There’s a handy City combination in the front row also, with captain Robbie Farah eager to stake his claim for the Blues’ hooking role in the absence of Country rake Michael Ennis. He will do so with Tigers’ team-mate Keith Galloway alongside him, the big prop in arguably career-best form and one strong performance away from higher representative honours.
Where It Will Be Won: In the halves – which means it will really be won by the forwards. In particular, which back-rowers can dent the opposition’s edge defence.
In Mark Minichiello and Simon Dwyer, the City pack has two of the strongest running back-rowers in the competition. Minichiello is second in the NRL with 25 tackle-breaks through eight rounds, Dwyer not far behind with 18. Country are also well served in this department with Chris Houston (20) and Glenn Stewart (12) capable of busting tackles, Stewart adding 12 offloads and almost 36 tackles per game to his workload.

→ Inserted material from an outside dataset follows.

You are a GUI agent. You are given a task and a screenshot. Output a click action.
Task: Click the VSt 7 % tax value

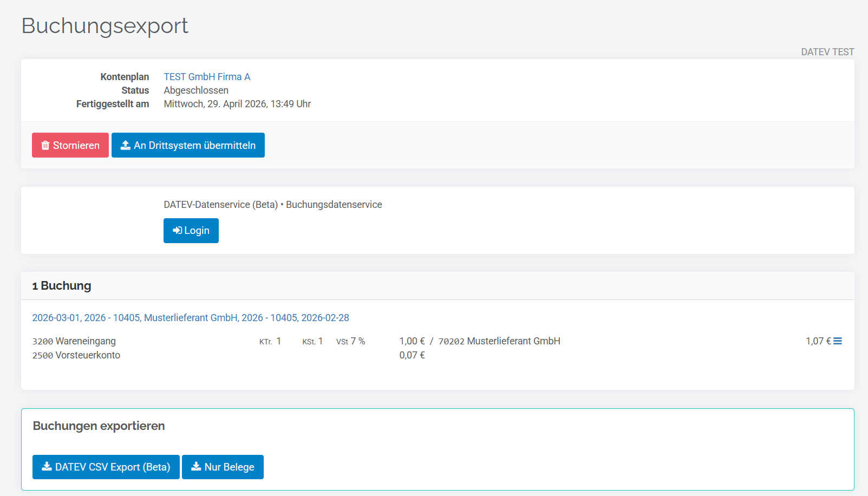(x=351, y=341)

Add a desperate-to-impress Chris Heighington (Country) and all-round threat Liam Fulton (City), and the starting back-rowers are going to have a big say in proceedings.
The History: Played 21; City 12, Country 8, drawn 1. City have won five of the past eight games although Country recorded a stirring 36-18 win in Port Macquarie last year.
Conclusion: You can normally tell 20 minutes into an NRL game which team has “turned up” and which one hasn’t. Don’t expect to be able to draw any conclusions so early in this game. For many players this will be their best chance to impress New South Wales selectors and they do so knowing a sky blue jumper is genuinely within reach.
The forwards will rip in from the opening whistle and both sets of halves will be eager to show that they have what it takes to control a game at a higher level. There is size and speed in both backlines and in the opposing fullbacks you have two of the most exciting talents in the game.
The kicking game of Country halves Mullen and Soward may give their side an edge if they are struggling to gain ground up the middle but the threat posed by City hooker Robbie Farah will be ever present.
A game like this should never come down to goal-kicking, but in Soward and Michael Gordon, Country have two genuine sharpshooters… while City have none.
If City are to be triumphant Farah and Mitchell Pearce need to dictate proceedings but if the Country pack can win the arm wrestle then the boys from the bush should win for the second year in a row. Just.
Match Officials: Referees – Ben Cummins & Ashley Klein; Sideline Officials – Daniel Eastwood & Luke Potter; Video Ref – Russell Smith.
Televised: Channel Nine – Delayed 9.45pm; Fox Sports – Delayed 1am.